CS111 Scribe Notes for Lecture 17 (May 30th, 2013)

by Zach North

Media faults (disk, SSD, or other media dies.)

We want reliable crashes.

disk doesn't lose any data except for block write in progress
disk still works on restart
no wrong data written, just lost the block in progress

How do we accomplish this?

One common technique: battery backup for system
- Extra power in case of power outage that handles it if power dies
- Problem with this is replacing batteries, reliability
Another: journaling / commit records
- Keep track of everything written to disk so we can reset
- What if the journal data is corrupted? The cell data may be corrupt -- have no idea
- We could store the journal on a different disk... what if it fails?
- Helps for power outages but not media faults.

The problem with both of these techniques is, while they are good ways to deal with the problem of power failure, they aren't designed to deal with media failure.

The standard technique for dealing with media faults: redundancy.

RAID (redundant arrays of independent disks) was invented in a famous Berkeley paper.

The naming of RAID is a little confusing (used to be "inexpensive" over "independent")

Some sample economics:

A 10TB drive costs say $1500.
A 1 TB drive costs say $80.
If you could buy 10x of the 1TB drives and combine them somehow, it's half the price.

Using RAID, we can configure it so users see only 1 drive.
This configuration is called concatenation.

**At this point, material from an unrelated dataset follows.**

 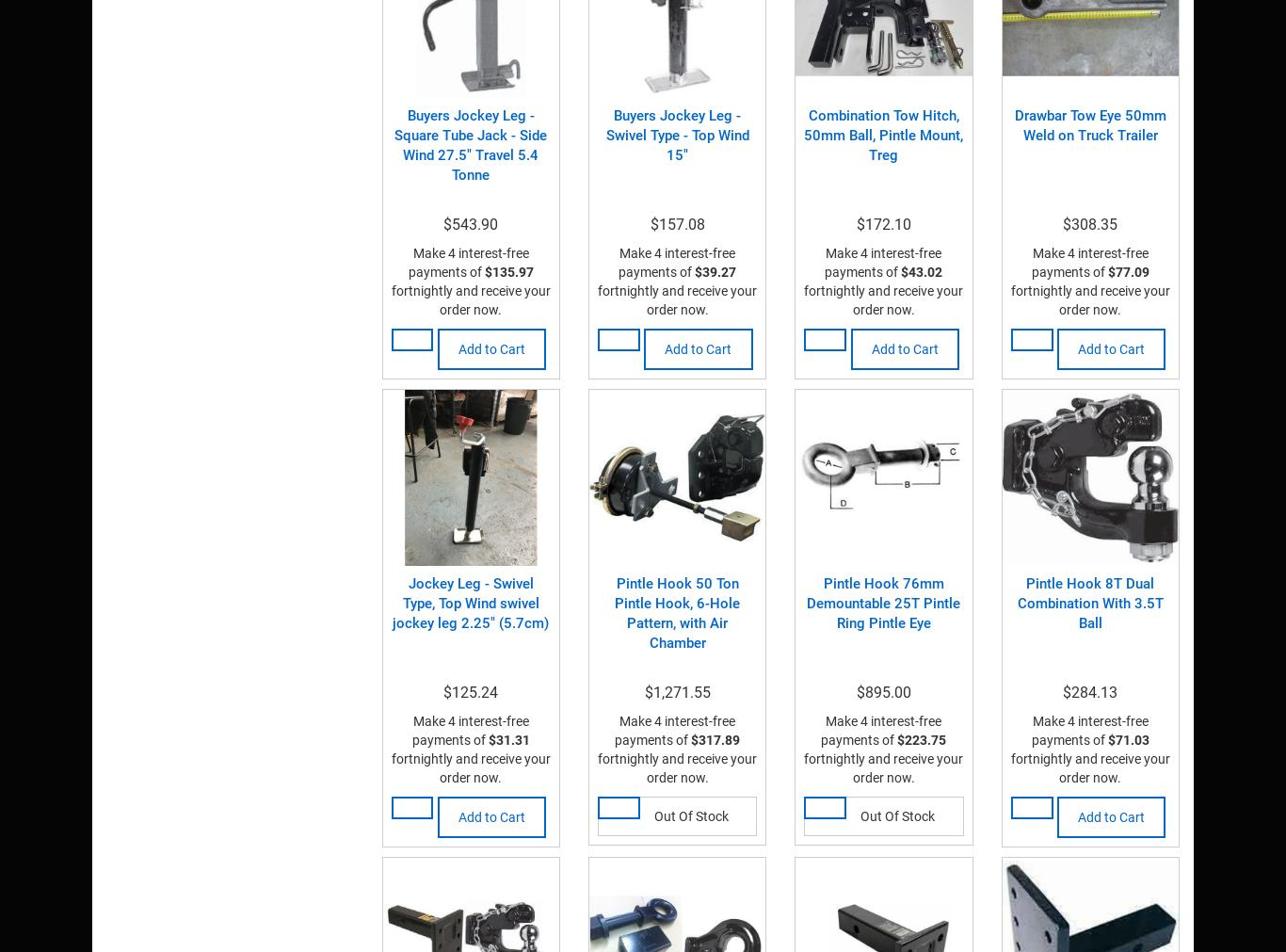 I want to click on '$543.90', so click(x=442, y=223).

The Berkeley people invented a special disk driver to do this.

But there is a performance problem with concatenation: access patterns dictate that a lot of the time one drive is doing all the work and the rest of the system just sits there (temporal locality.)

Because of this they came up with a different way of "gluing" drives together. Instead of just laying out the data end to end, split all the different parts up among different drives (block-level striping.)
This gives much better performance because multiple disk arms can run at once.

Another problem now: reliability of these big drives is less than reliability of small drives. If any of the small drives fail, the whole system will now fail.

Mirroring: all written data should be written to two seperate physical disks.
Each block gets written twice. This will halve our available storage space, but will greatly improve reliability.

Aside: there's no law saying the individual hard drives can't be virtual drives...
So we can "layer" different schemes on top of each other. Mirror at the bottom level, stripe the level above that, etc.
The different techniques are just sort of a toolkit for building a system that is large + reliable + performant. Can be "tuned" to get what you want.

Different forms of RAID

RAID 0: concatenation + striping without redundancy.
- Better performance
- Worse reliability
- Requires 2x the power.
RAID 1: just mirroring.
- Slightly slower write performance (slower of two writes, because have to write twice.)
- Better read performance (whichever disk arm is closer can read.)
- Better reliability.
- Takes 2x the power.
- Costs twice as much for the same amount of storage. Defeats the point of "inexpensive."
RAID 4: parity drive with concatenation. Our example is assuming 5 disks:
- The virtual disk is the first 4 disks (size n-1 drives.)
- The final (fifth) disk is the parity disk. Each block on the parity disk contains the xor of the other disks.
- In this case a block on the parity disk contains A^B^C^D, if A-D are the blocks on the first 4 disks.
- If one disks fails you can recover it with data from the other three disks and the xor (parity) disk.
- If the parity disk fries you can just recompute it.
- If more than one disk fries, you are still going to lose data.
- You can mirror the parity disk to increase the number of failed disks you can handle. (This becomes RAID 6)
RAID 5: like RAID 4 but uses striping instead of concatenation.
- Parity drive is distributed evenly throughout the disks.
- Idea is to avoid hotspots. In RAID 4 the parity drive is a hotspot -- it's always writing.
- Advantages over RAID 4: less hotspots, so more performant.
- Disadvantages over RAID 4: adding in more disks is a pain. Have to copy everything around.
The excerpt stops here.